_WHAT THIS TASK INVOLVES_
Copy out each of the rows below word for word, leaving every line unchanged.

* Begin *

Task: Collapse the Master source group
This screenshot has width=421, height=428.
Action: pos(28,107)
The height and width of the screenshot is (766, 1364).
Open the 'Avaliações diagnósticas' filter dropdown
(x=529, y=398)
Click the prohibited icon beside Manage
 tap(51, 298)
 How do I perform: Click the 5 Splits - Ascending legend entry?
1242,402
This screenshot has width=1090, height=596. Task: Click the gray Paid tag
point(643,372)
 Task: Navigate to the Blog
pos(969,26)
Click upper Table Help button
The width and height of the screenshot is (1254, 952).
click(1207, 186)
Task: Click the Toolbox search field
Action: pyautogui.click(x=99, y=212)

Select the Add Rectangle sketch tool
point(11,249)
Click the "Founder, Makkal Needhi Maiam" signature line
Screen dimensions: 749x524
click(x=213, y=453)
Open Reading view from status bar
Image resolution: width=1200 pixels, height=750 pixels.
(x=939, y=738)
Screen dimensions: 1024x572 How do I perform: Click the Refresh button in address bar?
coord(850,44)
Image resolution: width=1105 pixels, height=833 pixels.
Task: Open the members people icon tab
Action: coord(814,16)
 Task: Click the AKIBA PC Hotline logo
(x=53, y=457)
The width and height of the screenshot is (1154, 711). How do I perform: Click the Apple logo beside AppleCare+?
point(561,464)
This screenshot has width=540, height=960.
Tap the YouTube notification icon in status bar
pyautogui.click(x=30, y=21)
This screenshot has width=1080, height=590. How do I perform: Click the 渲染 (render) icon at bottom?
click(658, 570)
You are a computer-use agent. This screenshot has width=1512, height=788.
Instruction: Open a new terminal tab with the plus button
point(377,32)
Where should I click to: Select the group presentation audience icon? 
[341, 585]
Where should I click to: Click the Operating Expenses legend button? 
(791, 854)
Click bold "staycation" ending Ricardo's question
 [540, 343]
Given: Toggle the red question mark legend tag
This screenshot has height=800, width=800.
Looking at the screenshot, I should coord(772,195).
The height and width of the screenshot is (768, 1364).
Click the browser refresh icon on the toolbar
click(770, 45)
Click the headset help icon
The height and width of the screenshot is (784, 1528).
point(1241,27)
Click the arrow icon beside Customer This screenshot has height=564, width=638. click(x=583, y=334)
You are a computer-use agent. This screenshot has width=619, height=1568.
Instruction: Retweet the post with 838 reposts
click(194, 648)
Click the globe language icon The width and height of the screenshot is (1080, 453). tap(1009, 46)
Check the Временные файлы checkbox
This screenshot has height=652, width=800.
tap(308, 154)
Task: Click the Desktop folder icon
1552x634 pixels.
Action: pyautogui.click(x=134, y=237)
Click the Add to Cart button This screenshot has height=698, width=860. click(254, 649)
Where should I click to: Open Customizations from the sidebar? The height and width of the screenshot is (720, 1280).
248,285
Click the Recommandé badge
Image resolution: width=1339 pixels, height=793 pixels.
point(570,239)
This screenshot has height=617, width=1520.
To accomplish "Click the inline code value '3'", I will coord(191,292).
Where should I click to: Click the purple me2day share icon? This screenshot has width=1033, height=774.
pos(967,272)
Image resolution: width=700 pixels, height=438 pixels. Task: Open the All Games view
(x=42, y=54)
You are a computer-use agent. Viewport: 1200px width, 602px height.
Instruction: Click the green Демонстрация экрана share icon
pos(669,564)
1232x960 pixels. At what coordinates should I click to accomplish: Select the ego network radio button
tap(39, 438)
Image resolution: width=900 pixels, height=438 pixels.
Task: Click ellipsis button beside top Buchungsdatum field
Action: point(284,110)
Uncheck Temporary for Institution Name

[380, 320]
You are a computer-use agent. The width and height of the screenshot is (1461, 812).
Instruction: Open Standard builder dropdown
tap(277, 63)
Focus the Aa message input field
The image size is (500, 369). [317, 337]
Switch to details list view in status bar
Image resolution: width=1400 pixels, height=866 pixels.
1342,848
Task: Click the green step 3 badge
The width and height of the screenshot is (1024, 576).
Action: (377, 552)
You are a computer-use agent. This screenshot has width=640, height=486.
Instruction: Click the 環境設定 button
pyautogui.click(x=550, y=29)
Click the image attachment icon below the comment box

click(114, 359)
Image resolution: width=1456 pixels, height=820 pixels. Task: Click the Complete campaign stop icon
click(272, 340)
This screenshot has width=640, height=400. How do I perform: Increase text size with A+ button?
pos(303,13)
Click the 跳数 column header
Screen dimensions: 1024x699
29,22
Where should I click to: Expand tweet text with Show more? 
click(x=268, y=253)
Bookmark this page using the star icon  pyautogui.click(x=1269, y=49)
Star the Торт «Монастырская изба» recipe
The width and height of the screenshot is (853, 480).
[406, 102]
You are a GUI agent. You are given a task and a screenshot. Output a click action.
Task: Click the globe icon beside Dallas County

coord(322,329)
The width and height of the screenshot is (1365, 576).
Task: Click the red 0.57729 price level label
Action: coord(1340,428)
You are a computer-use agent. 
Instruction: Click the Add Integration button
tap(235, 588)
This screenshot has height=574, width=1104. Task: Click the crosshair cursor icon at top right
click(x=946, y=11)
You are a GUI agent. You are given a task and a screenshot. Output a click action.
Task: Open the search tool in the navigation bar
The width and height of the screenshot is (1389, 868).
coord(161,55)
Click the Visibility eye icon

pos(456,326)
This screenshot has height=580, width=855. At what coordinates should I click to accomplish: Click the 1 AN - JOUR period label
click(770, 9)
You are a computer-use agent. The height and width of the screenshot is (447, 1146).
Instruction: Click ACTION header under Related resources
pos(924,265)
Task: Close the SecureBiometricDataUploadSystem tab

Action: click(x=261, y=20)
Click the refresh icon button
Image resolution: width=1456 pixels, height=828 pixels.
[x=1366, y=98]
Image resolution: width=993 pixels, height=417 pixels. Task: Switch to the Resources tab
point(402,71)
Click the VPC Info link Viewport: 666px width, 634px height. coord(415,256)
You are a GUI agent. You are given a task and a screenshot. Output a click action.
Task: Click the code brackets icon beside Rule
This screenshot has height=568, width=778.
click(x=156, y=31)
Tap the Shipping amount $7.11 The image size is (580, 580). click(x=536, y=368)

* End *

_RESULT OF THIS TASK_
Task: Collapse the Master source group
This screenshot has width=421, height=428.
Action: pos(28,107)
The height and width of the screenshot is (766, 1364).
Open the 'Avaliações diagnósticas' filter dropdown
(x=529, y=398)
Click the prohibited icon beside Manage
 tap(51, 298)
 How do I perform: Click the 5 Splits - Ascending legend entry?
1242,402
This screenshot has width=1090, height=596. Task: Click the gray Paid tag
point(643,372)
 Task: Navigate to the Blog
pos(969,26)
Click upper Table Help button
The width and height of the screenshot is (1254, 952).
click(1207, 186)
Task: Click the Toolbox search field
Action: pyautogui.click(x=99, y=212)

Select the Add Rectangle sketch tool
point(11,249)
Click the "Founder, Makkal Needhi Maiam" signature line
Screen dimensions: 749x524
click(x=213, y=453)
Open Reading view from status bar
Image resolution: width=1200 pixels, height=750 pixels.
(x=939, y=738)
Screen dimensions: 1024x572 How do I perform: Click the Refresh button in address bar?
coord(850,44)
Image resolution: width=1105 pixels, height=833 pixels.
Task: Open the members people icon tab
Action: coord(814,16)
 Task: Click the AKIBA PC Hotline logo
(x=53, y=457)
The width and height of the screenshot is (1154, 711). How do I perform: Click the Apple logo beside AppleCare+?
point(561,464)
This screenshot has width=540, height=960.
Tap the YouTube notification icon in status bar
pyautogui.click(x=30, y=21)
This screenshot has width=1080, height=590. How do I perform: Click the 渲染 (render) icon at bottom?
click(658, 570)
You are a computer-use agent. This screenshot has width=1512, height=788.
Instruction: Open a new terminal tab with the plus button
point(377,32)
Where should I click to: Select the group presentation audience icon? 
[341, 585]
Where should I click to: Click the Operating Expenses legend button? 
(791, 854)
Click bold "staycation" ending Ricardo's question
 [540, 343]
Given: Toggle the red question mark legend tag
This screenshot has height=800, width=800.
Looking at the screenshot, I should coord(772,195).
The height and width of the screenshot is (768, 1364).
Click the browser refresh icon on the toolbar
click(770, 45)
Click the headset help icon
The height and width of the screenshot is (784, 1528).
point(1241,27)
Click the arrow icon beside Customer This screenshot has height=564, width=638. click(x=583, y=334)
You are a computer-use agent. This screenshot has width=619, height=1568.
Instruction: Retweet the post with 838 reposts
click(194, 648)
Click the globe language icon The width and height of the screenshot is (1080, 453). tap(1009, 46)
Check the Временные файлы checkbox
This screenshot has height=652, width=800.
tap(308, 154)
Task: Click the Desktop folder icon
1552x634 pixels.
Action: pyautogui.click(x=134, y=237)
Click the Add to Cart button This screenshot has height=698, width=860. click(254, 649)
Where should I click to: Open Customizations from the sidebar? The height and width of the screenshot is (720, 1280).
248,285
Click the Recommandé badge
Image resolution: width=1339 pixels, height=793 pixels.
point(570,239)
This screenshot has height=617, width=1520.
To accomplish "Click the inline code value '3'", I will coord(191,292).
Where should I click to: Click the purple me2day share icon? This screenshot has width=1033, height=774.
pos(967,272)
Image resolution: width=700 pixels, height=438 pixels. Task: Open the All Games view
(x=42, y=54)
You are a computer-use agent. Viewport: 1200px width, 602px height.
Instruction: Click the green Демонстрация экрана share icon
pos(669,564)
1232x960 pixels. At what coordinates should I click to accomplish: Select the ego network radio button
tap(39, 438)
Image resolution: width=900 pixels, height=438 pixels.
Task: Click ellipsis button beside top Buchungsdatum field
Action: point(284,110)
Uncheck Temporary for Institution Name

[380, 320]
You are a computer-use agent. The width and height of the screenshot is (1461, 812).
Instruction: Open Standard builder dropdown
tap(277, 63)
Focus the Aa message input field
The image size is (500, 369). [317, 337]
Switch to details list view in status bar
Image resolution: width=1400 pixels, height=866 pixels.
1342,848
Task: Click the green step 3 badge
The width and height of the screenshot is (1024, 576).
Action: (377, 552)
You are a computer-use agent. This screenshot has width=640, height=486.
Instruction: Click the 環境設定 button
pyautogui.click(x=550, y=29)
Click the image attachment icon below the comment box

click(114, 359)
Image resolution: width=1456 pixels, height=820 pixels. Task: Click the Complete campaign stop icon
click(272, 340)
This screenshot has width=640, height=400. How do I perform: Increase text size with A+ button?
pos(303,13)
Click the 跳数 column header
Screen dimensions: 1024x699
29,22
Where should I click to: Expand tweet text with Show more? 
click(x=268, y=253)
Bookmark this page using the star icon  pyautogui.click(x=1269, y=49)
Star the Торт «Монастырская изба» recipe
The width and height of the screenshot is (853, 480).
[406, 102]
You are a GUI agent. You are given a task and a screenshot. Output a click action.
Task: Click the globe icon beside Dallas County

coord(322,329)
The width and height of the screenshot is (1365, 576).
Task: Click the red 0.57729 price level label
Action: coord(1340,428)
You are a computer-use agent. 
Instruction: Click the Add Integration button
tap(235, 588)
This screenshot has height=574, width=1104. Task: Click the crosshair cursor icon at top right
click(x=946, y=11)
You are a GUI agent. You are given a task and a screenshot. Output a click action.
Task: Open the search tool in the navigation bar
The width and height of the screenshot is (1389, 868).
coord(161,55)
Click the Visibility eye icon

pos(456,326)
This screenshot has height=580, width=855. At what coordinates should I click to accomplish: Click the 1 AN - JOUR period label
click(770, 9)
You are a computer-use agent. The height and width of the screenshot is (447, 1146).
Instruction: Click ACTION header under Related resources
pos(924,265)
Task: Close the SecureBiometricDataUploadSystem tab

Action: click(x=261, y=20)
Click the refresh icon button
Image resolution: width=1456 pixels, height=828 pixels.
[x=1366, y=98]
Image resolution: width=993 pixels, height=417 pixels. Task: Switch to the Resources tab
point(402,71)
Click the VPC Info link Viewport: 666px width, 634px height. coord(415,256)
You are a GUI agent. You are given a task and a screenshot. Output a click action.
Task: Click the code brackets icon beside Rule
This screenshot has height=568, width=778.
click(x=156, y=31)
Tap the Shipping amount $7.11 The image size is (580, 580). click(x=536, y=368)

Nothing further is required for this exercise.